## Data shown
━━━━━━━━
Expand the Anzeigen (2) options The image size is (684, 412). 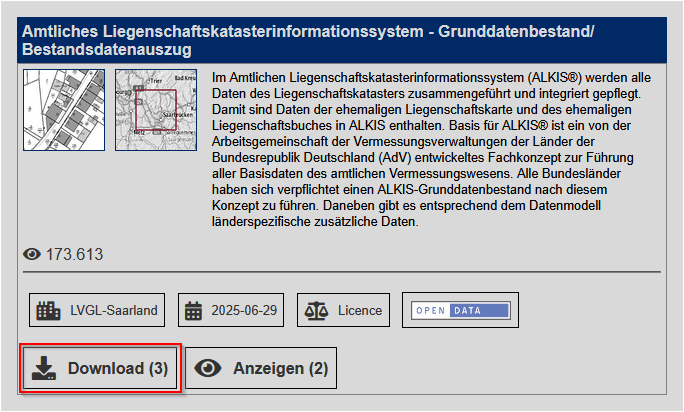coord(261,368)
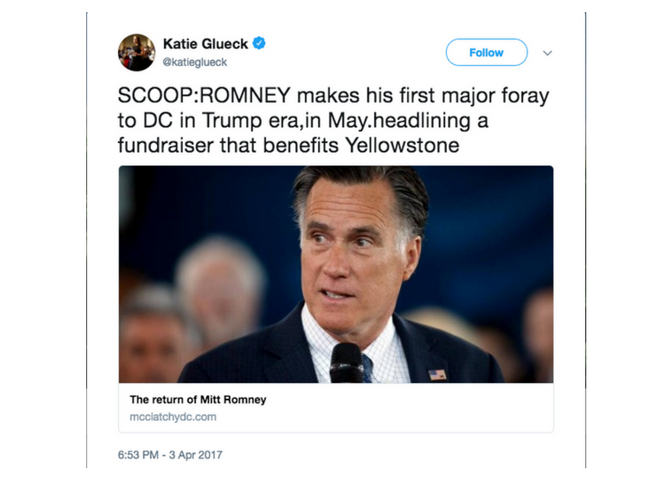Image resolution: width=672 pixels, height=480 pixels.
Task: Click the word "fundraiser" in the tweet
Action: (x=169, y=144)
━━━━━━━━
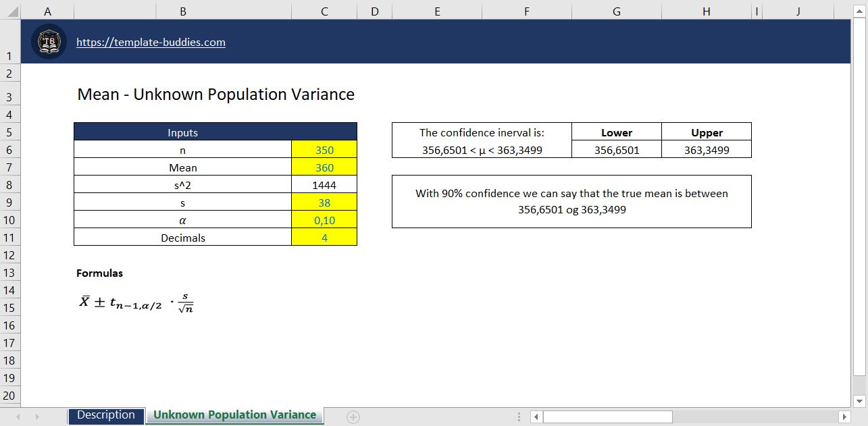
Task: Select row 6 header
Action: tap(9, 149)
━━━━━━━━
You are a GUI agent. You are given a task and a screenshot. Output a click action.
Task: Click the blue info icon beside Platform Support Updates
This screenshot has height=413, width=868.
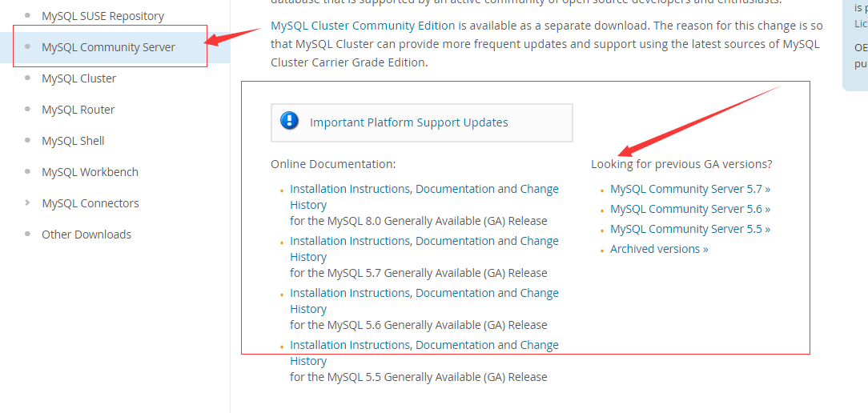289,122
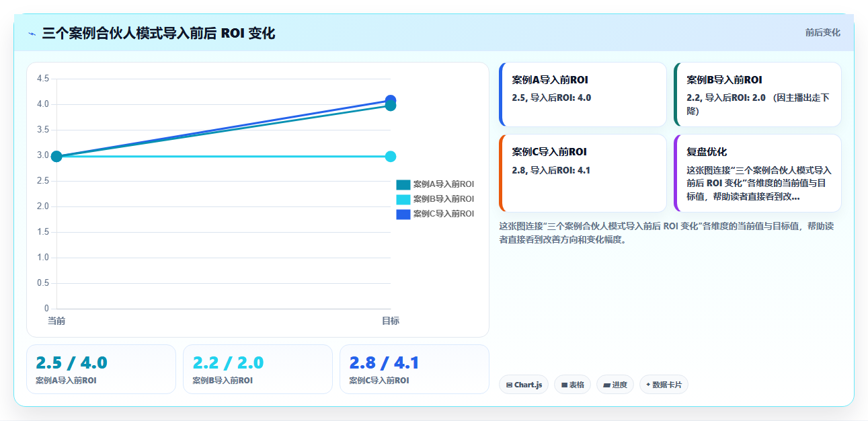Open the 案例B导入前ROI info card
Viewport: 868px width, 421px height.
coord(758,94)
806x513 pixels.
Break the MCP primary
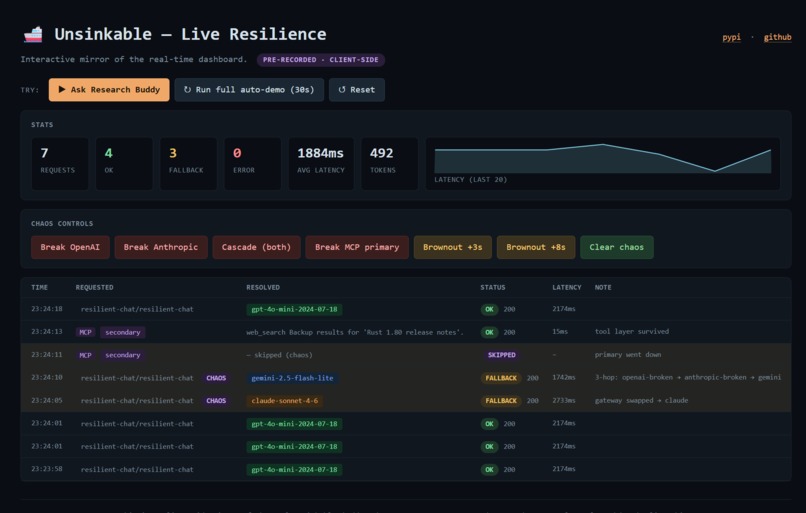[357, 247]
━━━━━━━━
Please give back exactly the lines of the listing above that run from the one containing "You are a GUI" through the one containing "Task: Click the blue", and only those.

## Task result
You are a GUI agent. You are given a task and a screenshot. Output a click action.
Task: Click the blue info icon beside Platform Support Updates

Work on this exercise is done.